Security Implementation
We implemented several security features to protect users and ensure data integrity:
Identity Verification System
For landlord verification, we built a multi-factor identity verification system using face-api.js and Tesseract.js:
- Document Verification – Validates that uploaded ID documents contain exactly one detectable face, ensuring the document appears to be a legitimate ID photo
- Selfie Verification with Code – Uses OCR (Tesseract.js) to extract a 4-digit verification code displayed on paper in the selfie, then compares the selfie face to the ID photo using facial recognition
- Face Matching – Employs face-api.js with a configurable threshold to verify that the person in the selfie matches the person on the ID document
Authentication & Authorization
- Context-based Authentication – Implemented a React Context API authentication system that separates user types (students vs. landlords) and manages session state securely
- Input Validation – Prevents duplicate registrations by validating unique email addresses and student IDs before account creation
- Credential Validation – Secure credential checking with proper error handling that doesn't reveal whether an email exists in the system
- Secure ID Generation – Uses
crypto.randomUUID()for generating secure, unique identifiers
Type Safety & Code Quality
- TypeScript – Full type safety throughout the application prevents common security vulnerabilities like type confusion and ensures data integrity
- Structured Error Handling – Comprehensive error handling in verification flows prevents information leakage and provides clear user feedback
These security measures ensure that only verified landlords can list properties, protecting students from fraudulent listings while maintaining a smooth user experience.
Takeaways
This hackathon project taught me valuable lessons in rapid prototyping, component architecture, and integrating multiple features into a cohesive application.

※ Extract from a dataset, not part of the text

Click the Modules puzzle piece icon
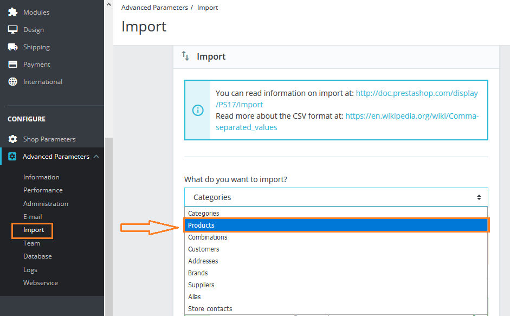Image resolution: width=510 pixels, height=316 pixels. point(12,12)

Working with TypeScript improved code quality and caught errors early, while React Router made navigation intuitive. Implementing the identity verification system gave me hands-on experience with computer vision APIs, OCR, and multi-factor authentication flows. The challenge of unifying four separate prototypes into one app reinforced the importance of planning for scalability and reusability from the start, while the security features highlighted the critical importance of protecting user data in real-world applications.